Start of Block
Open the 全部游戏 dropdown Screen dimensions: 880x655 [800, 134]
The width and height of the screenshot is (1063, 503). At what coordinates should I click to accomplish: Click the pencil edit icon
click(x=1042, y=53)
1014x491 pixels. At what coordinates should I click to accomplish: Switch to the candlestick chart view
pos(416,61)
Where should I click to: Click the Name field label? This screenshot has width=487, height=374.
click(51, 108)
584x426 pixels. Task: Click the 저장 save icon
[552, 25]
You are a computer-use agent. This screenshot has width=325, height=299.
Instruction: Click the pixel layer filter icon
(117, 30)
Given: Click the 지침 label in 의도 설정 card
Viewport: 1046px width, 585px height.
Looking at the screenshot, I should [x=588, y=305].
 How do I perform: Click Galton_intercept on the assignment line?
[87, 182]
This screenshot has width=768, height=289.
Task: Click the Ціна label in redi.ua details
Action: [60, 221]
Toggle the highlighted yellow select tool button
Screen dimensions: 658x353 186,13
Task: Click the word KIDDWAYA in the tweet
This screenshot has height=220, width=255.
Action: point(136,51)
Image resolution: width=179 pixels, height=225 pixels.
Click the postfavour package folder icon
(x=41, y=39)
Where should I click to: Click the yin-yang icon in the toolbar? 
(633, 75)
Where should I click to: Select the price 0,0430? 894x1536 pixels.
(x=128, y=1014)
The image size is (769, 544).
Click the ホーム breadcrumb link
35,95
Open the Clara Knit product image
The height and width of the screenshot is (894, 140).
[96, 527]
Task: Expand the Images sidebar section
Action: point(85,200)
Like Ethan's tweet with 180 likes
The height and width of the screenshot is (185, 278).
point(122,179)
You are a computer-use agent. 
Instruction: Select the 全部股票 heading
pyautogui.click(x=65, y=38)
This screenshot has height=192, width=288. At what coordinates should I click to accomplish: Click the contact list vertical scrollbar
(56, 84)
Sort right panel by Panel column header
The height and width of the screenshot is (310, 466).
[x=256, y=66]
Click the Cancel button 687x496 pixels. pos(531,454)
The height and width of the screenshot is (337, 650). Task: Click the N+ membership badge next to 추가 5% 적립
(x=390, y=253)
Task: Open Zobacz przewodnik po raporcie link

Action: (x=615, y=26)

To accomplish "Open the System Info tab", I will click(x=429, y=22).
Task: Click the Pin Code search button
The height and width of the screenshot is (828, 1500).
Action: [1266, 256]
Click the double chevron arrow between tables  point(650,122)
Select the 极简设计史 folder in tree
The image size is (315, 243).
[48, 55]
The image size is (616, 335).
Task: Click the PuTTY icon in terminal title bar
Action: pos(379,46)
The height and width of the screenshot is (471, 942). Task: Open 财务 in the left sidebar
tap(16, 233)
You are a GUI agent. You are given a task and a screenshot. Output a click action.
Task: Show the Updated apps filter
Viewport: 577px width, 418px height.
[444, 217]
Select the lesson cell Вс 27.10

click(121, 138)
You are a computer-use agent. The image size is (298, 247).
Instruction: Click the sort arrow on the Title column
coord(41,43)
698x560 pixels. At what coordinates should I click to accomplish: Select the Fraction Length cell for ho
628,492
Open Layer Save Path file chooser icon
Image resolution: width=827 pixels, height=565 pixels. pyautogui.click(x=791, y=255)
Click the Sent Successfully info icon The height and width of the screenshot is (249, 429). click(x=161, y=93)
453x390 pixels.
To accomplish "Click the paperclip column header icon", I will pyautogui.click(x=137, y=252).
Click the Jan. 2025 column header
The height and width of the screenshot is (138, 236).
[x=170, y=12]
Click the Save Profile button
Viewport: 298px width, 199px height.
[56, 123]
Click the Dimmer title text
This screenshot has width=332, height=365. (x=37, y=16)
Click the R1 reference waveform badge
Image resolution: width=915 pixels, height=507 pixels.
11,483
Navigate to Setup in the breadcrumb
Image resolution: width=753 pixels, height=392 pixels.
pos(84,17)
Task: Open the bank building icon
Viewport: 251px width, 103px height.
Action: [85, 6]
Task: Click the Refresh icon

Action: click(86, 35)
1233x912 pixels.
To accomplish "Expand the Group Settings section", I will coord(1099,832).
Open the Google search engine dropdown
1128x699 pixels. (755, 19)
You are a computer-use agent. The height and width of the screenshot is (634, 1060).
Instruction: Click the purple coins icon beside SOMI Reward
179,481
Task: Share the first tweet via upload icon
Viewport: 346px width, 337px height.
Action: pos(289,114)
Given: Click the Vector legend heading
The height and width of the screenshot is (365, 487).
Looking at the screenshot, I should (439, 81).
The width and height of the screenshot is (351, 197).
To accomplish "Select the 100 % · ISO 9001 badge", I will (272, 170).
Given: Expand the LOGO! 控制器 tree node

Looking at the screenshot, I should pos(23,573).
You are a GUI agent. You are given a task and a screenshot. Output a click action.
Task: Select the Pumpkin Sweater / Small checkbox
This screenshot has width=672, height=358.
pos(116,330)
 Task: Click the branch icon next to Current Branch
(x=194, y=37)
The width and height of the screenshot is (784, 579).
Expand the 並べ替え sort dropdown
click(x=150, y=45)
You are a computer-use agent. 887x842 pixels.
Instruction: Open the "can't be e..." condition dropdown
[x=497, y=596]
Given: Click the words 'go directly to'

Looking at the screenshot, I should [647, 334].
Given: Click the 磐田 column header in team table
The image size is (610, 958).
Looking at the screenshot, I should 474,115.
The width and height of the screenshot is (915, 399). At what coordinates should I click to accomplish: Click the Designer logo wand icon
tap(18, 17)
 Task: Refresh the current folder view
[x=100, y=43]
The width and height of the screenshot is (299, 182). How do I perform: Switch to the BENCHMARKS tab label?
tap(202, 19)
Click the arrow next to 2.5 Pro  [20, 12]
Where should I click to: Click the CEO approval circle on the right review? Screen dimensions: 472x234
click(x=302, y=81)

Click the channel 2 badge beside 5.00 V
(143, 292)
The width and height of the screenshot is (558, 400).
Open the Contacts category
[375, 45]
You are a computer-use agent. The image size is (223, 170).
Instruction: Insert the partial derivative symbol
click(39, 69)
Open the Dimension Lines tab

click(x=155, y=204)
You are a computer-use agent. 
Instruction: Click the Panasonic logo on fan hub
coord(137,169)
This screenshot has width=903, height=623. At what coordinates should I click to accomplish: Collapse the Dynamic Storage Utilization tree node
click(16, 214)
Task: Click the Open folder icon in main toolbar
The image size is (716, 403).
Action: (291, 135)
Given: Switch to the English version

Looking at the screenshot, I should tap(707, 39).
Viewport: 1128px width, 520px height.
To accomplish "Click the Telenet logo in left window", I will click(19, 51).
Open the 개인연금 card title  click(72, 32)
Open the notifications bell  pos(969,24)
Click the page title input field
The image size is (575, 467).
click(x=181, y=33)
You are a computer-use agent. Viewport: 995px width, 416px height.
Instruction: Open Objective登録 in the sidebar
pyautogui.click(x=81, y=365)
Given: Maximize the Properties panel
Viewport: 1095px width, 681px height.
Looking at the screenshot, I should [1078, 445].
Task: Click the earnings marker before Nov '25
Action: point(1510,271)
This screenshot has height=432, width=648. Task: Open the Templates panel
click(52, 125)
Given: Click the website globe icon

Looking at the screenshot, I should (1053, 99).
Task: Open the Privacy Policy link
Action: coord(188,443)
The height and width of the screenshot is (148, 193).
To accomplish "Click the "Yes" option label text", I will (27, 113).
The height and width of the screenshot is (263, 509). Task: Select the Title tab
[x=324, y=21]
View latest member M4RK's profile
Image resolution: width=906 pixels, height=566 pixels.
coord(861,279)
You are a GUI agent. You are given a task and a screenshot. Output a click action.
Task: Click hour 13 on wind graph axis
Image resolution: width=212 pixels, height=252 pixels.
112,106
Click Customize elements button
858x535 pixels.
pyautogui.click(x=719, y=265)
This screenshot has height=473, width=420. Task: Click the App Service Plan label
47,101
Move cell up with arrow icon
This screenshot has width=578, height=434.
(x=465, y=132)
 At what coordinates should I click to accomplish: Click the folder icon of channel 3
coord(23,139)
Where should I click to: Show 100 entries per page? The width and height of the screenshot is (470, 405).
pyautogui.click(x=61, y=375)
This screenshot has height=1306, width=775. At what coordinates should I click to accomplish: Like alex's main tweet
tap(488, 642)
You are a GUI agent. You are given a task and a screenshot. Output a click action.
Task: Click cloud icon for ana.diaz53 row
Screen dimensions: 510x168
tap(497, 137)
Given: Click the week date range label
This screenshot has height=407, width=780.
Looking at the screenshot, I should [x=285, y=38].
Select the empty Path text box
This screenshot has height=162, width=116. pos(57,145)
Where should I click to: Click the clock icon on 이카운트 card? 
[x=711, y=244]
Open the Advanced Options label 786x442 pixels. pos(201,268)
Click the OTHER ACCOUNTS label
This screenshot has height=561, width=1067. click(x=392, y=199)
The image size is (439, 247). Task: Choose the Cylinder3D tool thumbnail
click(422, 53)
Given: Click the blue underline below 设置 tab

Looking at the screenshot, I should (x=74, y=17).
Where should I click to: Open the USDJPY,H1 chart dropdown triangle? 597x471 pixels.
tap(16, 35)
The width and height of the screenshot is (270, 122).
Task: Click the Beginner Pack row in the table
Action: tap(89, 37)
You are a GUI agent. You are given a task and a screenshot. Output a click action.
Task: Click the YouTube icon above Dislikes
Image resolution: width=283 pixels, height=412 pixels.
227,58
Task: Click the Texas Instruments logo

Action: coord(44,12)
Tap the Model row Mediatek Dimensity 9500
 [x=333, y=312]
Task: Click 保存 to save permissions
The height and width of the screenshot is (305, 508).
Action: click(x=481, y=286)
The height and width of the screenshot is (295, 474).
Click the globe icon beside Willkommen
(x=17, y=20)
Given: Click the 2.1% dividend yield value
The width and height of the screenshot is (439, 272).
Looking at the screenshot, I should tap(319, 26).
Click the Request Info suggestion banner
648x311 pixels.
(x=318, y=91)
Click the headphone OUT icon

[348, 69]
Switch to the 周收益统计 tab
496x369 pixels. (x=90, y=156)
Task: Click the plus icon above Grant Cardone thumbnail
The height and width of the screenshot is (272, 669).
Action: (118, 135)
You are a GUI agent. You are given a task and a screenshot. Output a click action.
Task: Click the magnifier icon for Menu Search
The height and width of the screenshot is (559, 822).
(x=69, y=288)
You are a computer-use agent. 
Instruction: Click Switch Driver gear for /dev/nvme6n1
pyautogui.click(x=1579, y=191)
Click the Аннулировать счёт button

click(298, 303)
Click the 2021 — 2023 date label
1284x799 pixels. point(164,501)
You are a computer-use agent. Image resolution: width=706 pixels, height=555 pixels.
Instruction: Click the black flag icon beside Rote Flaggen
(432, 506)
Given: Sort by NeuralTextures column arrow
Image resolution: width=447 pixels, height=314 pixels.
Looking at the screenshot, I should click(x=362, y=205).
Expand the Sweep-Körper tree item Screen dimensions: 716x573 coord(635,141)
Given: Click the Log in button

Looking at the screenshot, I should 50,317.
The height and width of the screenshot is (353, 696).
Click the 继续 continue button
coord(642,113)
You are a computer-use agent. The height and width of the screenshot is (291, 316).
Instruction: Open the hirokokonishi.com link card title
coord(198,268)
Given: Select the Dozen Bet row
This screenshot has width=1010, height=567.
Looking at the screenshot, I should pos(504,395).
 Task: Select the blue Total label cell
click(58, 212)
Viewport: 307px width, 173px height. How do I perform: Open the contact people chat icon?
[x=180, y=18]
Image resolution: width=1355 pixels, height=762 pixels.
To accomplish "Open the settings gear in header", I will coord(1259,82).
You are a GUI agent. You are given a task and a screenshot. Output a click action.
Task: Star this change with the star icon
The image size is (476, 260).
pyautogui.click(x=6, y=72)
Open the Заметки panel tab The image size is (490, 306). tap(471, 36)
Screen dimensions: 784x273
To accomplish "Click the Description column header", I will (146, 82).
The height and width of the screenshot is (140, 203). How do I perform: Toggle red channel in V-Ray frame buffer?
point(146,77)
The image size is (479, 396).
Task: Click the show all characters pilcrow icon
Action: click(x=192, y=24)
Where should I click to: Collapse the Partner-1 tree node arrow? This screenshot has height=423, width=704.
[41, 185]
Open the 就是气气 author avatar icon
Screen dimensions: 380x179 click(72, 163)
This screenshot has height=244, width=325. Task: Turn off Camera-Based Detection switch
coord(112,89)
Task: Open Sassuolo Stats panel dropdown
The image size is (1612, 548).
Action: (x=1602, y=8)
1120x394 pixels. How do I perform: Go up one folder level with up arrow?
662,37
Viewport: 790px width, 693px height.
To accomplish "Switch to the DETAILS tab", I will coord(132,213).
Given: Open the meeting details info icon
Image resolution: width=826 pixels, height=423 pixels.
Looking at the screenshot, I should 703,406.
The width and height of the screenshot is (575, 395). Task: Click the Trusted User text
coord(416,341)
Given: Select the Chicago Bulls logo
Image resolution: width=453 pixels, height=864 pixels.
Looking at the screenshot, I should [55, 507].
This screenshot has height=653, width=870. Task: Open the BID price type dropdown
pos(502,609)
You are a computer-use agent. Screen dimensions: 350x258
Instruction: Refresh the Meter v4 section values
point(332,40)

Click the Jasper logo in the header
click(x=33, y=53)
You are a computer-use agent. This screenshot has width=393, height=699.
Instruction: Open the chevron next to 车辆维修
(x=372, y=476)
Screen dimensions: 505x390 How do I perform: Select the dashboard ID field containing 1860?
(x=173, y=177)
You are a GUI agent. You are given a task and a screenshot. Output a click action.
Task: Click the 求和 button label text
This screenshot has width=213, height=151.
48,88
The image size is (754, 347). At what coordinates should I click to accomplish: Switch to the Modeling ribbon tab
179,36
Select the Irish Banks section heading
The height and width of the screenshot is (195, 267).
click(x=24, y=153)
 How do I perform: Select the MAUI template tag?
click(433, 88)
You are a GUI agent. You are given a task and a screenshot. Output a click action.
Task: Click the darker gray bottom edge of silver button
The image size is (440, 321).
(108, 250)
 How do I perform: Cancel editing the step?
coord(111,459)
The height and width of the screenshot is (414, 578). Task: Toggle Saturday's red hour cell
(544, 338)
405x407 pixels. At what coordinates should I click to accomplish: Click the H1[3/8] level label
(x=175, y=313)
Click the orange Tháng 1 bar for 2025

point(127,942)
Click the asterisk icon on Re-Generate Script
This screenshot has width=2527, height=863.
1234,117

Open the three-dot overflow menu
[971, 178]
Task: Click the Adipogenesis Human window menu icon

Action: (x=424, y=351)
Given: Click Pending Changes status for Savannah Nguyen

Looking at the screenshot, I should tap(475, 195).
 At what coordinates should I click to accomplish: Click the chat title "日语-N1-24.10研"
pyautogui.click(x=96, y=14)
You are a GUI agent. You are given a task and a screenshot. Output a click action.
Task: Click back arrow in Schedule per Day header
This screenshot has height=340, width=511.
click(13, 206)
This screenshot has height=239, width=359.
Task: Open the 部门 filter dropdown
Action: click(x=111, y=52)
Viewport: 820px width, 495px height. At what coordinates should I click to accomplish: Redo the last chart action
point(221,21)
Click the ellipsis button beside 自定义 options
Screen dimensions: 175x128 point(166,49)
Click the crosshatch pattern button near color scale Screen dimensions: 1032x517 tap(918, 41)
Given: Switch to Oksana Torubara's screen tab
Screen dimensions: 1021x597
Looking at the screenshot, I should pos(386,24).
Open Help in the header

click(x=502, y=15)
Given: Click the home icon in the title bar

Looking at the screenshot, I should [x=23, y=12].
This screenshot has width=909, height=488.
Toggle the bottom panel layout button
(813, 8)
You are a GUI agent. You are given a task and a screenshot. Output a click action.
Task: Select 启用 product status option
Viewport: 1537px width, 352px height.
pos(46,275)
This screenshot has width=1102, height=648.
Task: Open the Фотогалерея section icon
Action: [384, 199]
End of Block
### TASK GOAL
Return only the number of lines in the preceding records that contain the string "above".

### REPLY
2